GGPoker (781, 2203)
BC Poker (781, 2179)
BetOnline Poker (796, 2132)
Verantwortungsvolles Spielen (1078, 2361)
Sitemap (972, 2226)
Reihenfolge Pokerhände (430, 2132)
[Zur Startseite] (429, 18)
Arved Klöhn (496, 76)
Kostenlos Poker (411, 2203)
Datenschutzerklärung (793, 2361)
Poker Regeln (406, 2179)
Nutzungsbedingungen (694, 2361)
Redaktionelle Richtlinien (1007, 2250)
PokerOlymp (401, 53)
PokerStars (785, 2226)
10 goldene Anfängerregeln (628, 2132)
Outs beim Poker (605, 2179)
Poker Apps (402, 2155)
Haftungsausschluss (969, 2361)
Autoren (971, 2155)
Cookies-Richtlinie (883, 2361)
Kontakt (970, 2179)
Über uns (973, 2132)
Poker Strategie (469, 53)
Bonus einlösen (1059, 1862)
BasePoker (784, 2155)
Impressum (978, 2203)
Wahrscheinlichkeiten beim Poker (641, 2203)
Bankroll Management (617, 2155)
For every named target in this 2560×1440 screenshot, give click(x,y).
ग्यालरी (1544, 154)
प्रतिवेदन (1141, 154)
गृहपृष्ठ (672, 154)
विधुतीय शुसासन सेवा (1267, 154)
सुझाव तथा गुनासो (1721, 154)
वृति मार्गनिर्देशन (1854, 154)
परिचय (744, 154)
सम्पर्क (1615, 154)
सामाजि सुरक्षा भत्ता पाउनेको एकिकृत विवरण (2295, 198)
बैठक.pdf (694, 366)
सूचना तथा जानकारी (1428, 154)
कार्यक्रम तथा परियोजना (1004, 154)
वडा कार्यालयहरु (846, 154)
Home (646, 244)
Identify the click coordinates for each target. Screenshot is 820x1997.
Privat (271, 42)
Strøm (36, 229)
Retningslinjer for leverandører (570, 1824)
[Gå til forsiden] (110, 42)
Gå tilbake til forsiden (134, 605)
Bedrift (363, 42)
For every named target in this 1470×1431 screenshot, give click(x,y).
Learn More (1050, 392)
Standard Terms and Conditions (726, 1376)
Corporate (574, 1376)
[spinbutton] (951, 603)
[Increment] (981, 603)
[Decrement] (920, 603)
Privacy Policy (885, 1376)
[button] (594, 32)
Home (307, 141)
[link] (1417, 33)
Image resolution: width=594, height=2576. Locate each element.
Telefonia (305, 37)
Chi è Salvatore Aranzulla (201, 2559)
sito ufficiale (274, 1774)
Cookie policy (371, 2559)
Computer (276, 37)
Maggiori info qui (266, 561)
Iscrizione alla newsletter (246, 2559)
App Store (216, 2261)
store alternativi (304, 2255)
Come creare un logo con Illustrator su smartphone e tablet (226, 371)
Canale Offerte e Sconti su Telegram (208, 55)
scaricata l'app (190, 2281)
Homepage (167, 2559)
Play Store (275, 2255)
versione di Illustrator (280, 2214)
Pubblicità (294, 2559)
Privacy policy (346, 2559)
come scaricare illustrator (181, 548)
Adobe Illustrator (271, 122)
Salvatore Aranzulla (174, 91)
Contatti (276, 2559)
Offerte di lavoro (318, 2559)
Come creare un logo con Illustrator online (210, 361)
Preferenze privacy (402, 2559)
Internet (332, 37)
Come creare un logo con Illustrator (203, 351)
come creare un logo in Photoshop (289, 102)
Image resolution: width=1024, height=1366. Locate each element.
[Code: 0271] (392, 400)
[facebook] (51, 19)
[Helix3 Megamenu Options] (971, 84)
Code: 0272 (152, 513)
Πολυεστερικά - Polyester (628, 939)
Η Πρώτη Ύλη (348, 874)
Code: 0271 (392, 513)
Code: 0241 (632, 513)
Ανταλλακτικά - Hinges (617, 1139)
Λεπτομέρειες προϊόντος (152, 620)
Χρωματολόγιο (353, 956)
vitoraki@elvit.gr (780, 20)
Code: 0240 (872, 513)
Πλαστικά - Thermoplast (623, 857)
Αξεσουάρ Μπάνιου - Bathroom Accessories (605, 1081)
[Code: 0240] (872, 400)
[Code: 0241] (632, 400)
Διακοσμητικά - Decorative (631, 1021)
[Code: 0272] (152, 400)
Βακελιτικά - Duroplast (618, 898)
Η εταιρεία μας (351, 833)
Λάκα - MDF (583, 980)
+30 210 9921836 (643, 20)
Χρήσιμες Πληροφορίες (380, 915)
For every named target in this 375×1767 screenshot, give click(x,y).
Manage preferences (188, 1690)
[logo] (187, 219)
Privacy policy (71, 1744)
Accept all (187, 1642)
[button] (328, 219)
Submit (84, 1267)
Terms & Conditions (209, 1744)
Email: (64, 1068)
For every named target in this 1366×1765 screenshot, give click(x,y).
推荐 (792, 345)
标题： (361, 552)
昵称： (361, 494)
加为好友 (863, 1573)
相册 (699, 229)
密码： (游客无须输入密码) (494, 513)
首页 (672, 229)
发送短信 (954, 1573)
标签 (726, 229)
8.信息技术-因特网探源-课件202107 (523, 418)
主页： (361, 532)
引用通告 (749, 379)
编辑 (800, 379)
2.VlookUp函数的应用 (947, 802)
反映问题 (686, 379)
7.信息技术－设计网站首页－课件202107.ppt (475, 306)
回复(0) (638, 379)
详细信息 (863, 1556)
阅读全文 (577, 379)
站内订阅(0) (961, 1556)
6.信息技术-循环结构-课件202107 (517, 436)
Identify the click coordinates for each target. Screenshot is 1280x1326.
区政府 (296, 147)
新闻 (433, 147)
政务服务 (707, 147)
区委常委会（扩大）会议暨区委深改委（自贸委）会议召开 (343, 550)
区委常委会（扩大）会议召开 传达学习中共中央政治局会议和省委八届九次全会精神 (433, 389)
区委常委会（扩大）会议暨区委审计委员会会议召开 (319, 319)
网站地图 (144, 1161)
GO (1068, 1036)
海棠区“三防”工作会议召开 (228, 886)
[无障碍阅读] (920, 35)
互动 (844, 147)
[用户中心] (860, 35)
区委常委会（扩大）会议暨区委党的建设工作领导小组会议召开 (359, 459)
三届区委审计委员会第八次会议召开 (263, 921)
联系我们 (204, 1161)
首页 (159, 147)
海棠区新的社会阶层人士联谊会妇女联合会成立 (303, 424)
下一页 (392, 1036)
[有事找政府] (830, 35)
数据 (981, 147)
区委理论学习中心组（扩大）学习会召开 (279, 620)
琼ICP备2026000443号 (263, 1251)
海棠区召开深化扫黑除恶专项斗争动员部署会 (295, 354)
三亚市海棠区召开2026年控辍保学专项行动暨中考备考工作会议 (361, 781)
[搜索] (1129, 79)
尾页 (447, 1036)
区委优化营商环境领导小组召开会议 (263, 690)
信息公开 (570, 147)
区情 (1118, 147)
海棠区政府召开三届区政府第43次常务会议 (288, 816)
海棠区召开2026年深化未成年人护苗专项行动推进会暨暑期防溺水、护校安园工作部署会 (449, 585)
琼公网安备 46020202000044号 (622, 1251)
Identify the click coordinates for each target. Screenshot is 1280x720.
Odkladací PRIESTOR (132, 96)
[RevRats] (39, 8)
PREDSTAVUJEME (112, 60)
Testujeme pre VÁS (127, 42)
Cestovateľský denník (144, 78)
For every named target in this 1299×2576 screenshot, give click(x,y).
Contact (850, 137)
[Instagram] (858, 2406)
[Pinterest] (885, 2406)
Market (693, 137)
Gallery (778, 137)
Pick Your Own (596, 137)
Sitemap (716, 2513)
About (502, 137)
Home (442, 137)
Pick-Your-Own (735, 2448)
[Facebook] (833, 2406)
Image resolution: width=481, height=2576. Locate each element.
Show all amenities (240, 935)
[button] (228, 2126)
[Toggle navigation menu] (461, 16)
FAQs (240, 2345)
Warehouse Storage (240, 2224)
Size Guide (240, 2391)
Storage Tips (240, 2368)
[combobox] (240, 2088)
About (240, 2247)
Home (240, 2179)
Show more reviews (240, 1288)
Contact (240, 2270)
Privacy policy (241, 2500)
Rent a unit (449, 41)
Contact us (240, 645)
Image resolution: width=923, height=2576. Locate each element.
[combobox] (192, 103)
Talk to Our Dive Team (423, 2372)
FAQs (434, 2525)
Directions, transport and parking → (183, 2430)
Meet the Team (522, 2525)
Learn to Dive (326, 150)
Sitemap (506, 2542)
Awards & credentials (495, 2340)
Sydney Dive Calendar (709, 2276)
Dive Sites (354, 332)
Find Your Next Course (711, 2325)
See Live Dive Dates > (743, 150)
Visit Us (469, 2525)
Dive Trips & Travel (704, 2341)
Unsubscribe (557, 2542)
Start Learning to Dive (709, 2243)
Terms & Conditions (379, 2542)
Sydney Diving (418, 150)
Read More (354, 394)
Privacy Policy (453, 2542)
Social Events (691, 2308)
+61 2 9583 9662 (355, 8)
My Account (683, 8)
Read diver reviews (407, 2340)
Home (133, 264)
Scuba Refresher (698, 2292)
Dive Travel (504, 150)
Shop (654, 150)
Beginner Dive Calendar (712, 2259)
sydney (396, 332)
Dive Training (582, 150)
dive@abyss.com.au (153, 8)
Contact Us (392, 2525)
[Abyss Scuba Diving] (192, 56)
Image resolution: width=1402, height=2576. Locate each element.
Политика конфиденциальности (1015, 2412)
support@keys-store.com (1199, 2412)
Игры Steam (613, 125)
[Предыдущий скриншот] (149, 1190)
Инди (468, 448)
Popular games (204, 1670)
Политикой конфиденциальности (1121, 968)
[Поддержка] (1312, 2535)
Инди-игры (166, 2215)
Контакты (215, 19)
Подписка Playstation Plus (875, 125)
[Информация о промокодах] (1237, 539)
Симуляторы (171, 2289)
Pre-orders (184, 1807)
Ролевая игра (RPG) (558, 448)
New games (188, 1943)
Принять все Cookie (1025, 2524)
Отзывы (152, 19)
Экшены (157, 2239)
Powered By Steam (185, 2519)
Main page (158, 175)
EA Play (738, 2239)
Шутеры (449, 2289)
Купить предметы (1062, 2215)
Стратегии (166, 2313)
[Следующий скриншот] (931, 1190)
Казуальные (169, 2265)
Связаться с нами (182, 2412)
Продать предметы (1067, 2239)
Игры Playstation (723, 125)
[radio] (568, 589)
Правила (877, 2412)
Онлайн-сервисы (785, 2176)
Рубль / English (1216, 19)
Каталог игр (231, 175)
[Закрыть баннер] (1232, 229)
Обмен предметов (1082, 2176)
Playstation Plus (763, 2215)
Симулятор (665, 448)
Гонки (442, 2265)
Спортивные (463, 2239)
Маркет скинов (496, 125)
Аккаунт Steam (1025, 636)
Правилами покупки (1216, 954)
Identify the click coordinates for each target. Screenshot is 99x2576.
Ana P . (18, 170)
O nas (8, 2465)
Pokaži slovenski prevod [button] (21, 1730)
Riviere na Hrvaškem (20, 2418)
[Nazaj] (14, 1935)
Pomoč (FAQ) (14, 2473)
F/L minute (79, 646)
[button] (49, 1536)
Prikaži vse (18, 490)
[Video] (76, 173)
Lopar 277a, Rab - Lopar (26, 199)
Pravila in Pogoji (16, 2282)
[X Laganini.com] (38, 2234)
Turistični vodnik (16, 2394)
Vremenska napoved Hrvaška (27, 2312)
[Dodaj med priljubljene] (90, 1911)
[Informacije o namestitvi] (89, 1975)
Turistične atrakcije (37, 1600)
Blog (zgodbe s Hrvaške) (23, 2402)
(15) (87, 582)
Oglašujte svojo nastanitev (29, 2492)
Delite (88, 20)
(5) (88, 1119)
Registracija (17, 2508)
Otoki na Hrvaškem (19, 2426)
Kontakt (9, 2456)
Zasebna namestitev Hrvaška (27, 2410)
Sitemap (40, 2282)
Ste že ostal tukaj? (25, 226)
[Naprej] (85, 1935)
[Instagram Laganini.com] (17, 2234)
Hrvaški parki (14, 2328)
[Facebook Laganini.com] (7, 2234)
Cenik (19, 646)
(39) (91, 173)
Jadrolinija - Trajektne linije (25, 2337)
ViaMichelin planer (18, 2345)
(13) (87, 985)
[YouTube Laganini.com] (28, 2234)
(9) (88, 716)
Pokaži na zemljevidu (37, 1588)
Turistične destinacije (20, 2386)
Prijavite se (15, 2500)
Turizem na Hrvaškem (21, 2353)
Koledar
..............................
● REQUIREMENT
Output the first line of the entries above and every line after it, exactly as written, ending with the line that contains "Kostenlos Poker (411, 2203)".

● SOLUTION BELOW
GGPoker (781, 2203)
BC Poker (781, 2179)
BetOnline Poker (796, 2132)
Verantwortungsvolles Spielen (1078, 2361)
Sitemap (972, 2226)
Reihenfolge Pokerhände (430, 2132)
[Zur Startseite] (429, 18)
Arved Klöhn (496, 76)
Kostenlos Poker (411, 2203)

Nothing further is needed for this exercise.